**Problem description**
Copy out the lines from the line containing "Open the 100% zoom dropdown" to the line containing "tap(858, 224)", both included, reproducing them precisely.

━━━ Listed entries

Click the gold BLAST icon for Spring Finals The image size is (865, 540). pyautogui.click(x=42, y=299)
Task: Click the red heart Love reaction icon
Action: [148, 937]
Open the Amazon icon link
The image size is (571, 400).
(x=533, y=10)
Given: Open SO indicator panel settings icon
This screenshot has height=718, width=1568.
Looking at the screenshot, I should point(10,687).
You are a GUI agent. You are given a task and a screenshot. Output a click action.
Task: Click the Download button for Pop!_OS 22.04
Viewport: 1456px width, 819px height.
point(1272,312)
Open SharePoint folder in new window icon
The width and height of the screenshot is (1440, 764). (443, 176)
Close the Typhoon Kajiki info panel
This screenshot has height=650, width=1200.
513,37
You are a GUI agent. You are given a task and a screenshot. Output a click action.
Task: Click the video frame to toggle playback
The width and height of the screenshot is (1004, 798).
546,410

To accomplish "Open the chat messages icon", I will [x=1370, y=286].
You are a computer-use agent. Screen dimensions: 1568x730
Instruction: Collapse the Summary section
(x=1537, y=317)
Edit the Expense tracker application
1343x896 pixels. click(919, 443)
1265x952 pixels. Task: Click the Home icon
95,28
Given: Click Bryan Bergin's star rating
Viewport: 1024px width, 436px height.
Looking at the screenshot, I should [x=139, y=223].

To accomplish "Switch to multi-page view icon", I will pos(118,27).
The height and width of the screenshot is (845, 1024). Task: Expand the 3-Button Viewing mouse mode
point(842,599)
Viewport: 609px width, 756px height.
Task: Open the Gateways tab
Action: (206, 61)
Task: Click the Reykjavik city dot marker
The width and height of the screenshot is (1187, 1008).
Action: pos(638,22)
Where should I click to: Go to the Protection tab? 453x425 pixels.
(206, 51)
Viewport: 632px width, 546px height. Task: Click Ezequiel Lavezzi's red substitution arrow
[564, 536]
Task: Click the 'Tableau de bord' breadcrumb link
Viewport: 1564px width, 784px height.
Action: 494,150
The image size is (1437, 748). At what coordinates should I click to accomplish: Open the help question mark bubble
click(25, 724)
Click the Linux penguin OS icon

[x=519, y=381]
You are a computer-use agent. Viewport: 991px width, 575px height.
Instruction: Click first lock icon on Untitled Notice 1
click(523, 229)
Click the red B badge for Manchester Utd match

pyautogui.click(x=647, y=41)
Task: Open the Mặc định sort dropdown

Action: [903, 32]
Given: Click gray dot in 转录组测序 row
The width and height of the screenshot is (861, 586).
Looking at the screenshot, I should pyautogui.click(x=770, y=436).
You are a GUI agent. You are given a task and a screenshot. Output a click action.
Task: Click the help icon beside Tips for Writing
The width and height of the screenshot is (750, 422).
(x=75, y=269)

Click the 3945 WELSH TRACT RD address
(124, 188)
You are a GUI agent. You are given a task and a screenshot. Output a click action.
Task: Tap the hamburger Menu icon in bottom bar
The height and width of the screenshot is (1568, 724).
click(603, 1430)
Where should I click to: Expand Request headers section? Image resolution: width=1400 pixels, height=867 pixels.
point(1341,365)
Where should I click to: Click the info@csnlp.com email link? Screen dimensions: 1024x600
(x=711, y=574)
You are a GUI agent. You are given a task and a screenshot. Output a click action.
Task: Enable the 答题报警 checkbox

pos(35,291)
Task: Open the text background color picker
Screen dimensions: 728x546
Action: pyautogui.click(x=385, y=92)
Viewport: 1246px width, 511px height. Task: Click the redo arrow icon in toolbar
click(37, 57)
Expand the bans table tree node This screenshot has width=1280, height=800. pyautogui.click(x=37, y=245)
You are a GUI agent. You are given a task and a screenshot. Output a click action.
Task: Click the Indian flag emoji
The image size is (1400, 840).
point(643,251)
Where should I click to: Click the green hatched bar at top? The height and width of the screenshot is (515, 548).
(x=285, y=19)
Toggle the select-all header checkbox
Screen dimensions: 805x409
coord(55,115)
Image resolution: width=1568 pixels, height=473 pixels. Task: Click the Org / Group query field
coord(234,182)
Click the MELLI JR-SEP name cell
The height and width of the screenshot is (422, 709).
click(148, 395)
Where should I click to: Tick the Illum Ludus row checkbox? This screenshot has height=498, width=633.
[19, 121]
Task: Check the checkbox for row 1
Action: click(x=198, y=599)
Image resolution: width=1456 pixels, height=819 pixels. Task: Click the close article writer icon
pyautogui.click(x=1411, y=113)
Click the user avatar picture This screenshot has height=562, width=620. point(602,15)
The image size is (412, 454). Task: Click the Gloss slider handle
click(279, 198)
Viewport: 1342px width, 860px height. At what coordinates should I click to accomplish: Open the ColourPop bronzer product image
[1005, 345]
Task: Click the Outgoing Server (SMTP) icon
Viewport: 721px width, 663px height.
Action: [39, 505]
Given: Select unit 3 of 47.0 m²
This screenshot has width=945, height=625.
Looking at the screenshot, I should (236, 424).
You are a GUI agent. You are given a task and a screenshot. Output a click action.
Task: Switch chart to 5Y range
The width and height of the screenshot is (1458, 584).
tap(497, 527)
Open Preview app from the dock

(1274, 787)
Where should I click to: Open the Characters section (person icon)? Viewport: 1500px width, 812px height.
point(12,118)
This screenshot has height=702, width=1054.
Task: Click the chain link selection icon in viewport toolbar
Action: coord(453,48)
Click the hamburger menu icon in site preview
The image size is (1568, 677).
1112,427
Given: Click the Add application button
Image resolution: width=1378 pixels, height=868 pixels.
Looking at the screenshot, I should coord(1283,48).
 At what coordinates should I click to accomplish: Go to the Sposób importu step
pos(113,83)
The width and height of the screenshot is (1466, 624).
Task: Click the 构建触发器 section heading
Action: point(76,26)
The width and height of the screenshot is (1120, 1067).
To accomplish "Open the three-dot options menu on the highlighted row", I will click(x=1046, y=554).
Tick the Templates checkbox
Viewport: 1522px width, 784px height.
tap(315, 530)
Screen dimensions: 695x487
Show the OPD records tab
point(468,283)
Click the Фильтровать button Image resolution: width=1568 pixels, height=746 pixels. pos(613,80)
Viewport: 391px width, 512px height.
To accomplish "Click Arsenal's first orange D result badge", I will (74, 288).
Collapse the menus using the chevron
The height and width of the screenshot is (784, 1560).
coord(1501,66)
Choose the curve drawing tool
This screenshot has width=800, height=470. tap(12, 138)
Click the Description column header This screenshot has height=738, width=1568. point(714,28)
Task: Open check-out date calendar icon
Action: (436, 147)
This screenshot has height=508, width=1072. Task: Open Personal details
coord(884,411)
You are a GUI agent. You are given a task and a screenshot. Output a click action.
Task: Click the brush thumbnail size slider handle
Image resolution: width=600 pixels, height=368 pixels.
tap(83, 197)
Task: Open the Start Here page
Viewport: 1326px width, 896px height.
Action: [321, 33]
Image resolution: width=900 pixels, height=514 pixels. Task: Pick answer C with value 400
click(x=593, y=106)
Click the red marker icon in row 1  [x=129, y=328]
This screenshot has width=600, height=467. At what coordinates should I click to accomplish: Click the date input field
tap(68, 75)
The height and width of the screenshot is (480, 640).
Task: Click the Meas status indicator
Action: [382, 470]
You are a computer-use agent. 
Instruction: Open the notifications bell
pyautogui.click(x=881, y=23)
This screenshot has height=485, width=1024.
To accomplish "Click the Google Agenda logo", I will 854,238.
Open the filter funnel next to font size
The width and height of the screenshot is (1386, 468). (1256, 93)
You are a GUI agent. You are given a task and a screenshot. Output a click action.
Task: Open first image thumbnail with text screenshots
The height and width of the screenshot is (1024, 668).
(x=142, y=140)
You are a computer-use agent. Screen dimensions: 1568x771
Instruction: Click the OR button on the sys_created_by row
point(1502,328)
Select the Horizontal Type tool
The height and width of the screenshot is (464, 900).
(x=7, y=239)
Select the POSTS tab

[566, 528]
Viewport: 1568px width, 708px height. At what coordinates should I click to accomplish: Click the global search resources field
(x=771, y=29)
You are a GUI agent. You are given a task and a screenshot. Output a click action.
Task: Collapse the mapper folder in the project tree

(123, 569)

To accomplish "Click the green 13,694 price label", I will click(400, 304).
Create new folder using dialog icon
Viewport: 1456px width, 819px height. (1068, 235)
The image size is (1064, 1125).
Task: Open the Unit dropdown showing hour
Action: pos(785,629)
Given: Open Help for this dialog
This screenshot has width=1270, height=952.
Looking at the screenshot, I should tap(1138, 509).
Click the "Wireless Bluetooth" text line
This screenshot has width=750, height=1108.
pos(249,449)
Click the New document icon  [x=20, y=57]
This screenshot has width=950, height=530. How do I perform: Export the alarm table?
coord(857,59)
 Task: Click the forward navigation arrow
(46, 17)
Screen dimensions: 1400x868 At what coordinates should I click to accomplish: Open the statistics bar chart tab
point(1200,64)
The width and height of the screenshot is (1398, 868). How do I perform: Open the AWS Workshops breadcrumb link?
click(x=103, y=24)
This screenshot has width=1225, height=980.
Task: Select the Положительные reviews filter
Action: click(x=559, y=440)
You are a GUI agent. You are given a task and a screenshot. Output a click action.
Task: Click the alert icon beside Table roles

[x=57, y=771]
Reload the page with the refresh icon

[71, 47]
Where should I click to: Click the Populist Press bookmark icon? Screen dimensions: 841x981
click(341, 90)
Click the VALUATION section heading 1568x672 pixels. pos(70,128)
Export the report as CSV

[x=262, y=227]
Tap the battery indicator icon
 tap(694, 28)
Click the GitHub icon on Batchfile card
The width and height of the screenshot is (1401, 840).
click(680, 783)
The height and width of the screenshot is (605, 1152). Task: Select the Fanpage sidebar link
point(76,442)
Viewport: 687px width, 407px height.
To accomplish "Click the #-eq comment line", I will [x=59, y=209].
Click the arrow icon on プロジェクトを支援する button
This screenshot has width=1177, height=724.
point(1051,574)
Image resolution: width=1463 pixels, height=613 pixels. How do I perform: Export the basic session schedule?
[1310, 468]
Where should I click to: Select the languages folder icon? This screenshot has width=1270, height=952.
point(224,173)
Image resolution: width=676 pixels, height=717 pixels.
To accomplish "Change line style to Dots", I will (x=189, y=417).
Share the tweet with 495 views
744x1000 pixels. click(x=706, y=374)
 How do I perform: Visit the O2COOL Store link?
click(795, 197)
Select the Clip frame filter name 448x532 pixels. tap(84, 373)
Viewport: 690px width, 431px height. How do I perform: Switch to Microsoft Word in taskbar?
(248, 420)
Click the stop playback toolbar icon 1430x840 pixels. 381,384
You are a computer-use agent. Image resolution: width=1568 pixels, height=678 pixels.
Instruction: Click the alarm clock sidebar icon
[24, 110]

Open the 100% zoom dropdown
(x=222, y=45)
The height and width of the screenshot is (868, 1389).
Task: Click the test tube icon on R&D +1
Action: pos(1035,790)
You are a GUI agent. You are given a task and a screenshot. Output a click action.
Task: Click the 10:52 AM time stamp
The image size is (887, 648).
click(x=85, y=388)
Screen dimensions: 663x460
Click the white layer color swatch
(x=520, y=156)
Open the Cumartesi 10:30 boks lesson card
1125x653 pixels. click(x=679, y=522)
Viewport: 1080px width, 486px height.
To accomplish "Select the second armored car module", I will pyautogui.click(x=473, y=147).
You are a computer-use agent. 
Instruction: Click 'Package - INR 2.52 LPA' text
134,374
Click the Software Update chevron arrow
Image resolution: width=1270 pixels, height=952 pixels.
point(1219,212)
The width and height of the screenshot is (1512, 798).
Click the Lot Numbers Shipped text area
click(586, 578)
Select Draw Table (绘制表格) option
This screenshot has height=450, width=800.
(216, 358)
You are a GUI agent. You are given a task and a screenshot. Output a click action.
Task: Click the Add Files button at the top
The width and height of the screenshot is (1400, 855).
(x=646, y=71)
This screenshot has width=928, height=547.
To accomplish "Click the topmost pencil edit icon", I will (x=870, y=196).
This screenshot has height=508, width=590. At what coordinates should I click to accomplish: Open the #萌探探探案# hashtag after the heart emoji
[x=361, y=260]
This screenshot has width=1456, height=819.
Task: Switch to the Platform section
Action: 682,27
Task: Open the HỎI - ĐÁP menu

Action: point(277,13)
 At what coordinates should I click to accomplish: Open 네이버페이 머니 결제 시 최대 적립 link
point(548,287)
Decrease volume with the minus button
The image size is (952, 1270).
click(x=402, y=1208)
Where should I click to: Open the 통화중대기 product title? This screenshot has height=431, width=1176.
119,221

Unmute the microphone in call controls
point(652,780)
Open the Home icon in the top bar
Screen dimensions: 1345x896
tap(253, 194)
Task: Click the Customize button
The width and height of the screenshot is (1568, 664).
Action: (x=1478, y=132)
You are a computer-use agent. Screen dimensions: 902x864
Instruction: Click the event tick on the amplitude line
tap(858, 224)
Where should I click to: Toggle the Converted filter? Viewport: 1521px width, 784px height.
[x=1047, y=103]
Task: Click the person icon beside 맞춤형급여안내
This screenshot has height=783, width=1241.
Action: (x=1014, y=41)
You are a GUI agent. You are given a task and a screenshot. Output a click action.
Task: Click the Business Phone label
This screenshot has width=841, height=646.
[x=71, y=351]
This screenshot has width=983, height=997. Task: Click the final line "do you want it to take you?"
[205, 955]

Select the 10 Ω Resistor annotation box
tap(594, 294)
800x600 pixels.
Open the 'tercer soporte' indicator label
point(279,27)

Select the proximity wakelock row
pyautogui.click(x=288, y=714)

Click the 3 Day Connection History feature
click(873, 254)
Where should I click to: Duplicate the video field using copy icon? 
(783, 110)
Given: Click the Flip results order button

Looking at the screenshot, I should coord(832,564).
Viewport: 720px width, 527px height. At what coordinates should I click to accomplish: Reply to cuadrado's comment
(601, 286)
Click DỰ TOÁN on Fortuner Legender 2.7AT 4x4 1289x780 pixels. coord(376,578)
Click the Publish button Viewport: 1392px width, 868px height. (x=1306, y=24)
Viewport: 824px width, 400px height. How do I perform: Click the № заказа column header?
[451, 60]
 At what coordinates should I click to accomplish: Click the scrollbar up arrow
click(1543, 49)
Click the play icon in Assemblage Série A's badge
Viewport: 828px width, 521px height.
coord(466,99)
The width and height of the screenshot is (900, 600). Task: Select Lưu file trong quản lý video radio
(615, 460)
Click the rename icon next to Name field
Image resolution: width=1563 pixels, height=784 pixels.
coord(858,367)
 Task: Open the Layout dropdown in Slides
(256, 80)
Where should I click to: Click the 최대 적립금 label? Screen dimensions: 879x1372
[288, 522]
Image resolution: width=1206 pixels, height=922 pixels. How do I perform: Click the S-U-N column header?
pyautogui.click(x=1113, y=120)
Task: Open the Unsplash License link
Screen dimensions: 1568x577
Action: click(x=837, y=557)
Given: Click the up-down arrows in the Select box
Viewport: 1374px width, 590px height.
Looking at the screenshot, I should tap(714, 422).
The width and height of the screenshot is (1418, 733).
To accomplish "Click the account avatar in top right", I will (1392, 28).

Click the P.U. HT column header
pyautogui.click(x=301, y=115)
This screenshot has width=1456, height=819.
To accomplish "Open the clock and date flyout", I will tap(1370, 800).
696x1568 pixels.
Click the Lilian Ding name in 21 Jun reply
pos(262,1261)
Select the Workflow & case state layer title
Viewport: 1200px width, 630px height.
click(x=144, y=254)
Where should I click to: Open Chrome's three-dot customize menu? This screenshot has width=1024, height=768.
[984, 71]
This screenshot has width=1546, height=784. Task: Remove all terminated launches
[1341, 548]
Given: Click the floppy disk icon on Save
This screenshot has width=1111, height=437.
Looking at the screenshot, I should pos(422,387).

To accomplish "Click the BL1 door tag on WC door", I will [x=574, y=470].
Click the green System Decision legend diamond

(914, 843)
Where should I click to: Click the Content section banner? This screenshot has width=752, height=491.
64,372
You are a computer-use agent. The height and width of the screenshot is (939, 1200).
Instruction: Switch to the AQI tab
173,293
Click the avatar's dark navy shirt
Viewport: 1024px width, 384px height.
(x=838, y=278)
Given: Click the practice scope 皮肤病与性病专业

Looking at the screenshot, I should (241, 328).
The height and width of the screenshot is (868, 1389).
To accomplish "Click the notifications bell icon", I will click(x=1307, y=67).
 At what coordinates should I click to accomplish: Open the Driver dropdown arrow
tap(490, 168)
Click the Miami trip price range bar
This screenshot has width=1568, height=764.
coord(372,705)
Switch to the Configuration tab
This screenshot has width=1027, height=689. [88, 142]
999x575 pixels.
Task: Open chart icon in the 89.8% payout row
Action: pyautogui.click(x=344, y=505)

━━━━━━

**Task output**
Open the 100% zoom dropdown
(x=222, y=45)
The height and width of the screenshot is (868, 1389).
Task: Click the test tube icon on R&D +1
Action: pos(1035,790)
You are a GUI agent. You are given a task and a screenshot. Output a click action.
Task: Click the 10:52 AM time stamp
The image size is (887, 648).
click(x=85, y=388)
Screen dimensions: 663x460
Click the white layer color swatch
(x=520, y=156)
Open the Cumartesi 10:30 boks lesson card
1125x653 pixels. click(x=679, y=522)
Viewport: 1080px width, 486px height.
To accomplish "Select the second armored car module", I will pyautogui.click(x=473, y=147).
You are a computer-use agent. 
Instruction: Click 'Package - INR 2.52 LPA' text
134,374
Click the Software Update chevron arrow
Image resolution: width=1270 pixels, height=952 pixels.
point(1219,212)
The width and height of the screenshot is (1512, 798).
Click the Lot Numbers Shipped text area
click(586, 578)
Select Draw Table (绘制表格) option
This screenshot has height=450, width=800.
(216, 358)
You are a GUI agent. You are given a task and a screenshot. Output a click action.
Task: Click the Add Files button at the top
The width and height of the screenshot is (1400, 855).
(x=646, y=71)
This screenshot has width=928, height=547.
To accomplish "Click the topmost pencil edit icon", I will (x=870, y=196).
This screenshot has height=508, width=590. At what coordinates should I click to accomplish: Open the #萌探探探案# hashtag after the heart emoji
[x=361, y=260]
This screenshot has width=1456, height=819.
Task: Switch to the Platform section
Action: 682,27
Task: Open the HỎI - ĐÁP menu

Action: point(277,13)
 At what coordinates should I click to accomplish: Open 네이버페이 머니 결제 시 최대 적립 link
point(548,287)
Decrease volume with the minus button
The image size is (952, 1270).
click(x=402, y=1208)
Where should I click to: Open the 통화중대기 product title? This screenshot has height=431, width=1176.
119,221

Unmute the microphone in call controls
point(652,780)
Open the Home icon in the top bar
Screen dimensions: 1345x896
tap(253, 194)
Task: Click the Customize button
The width and height of the screenshot is (1568, 664).
Action: (x=1478, y=132)
You are a computer-use agent. Screen dimensions: 902x864
Instruction: Click the event tick on the amplitude line
tap(858, 224)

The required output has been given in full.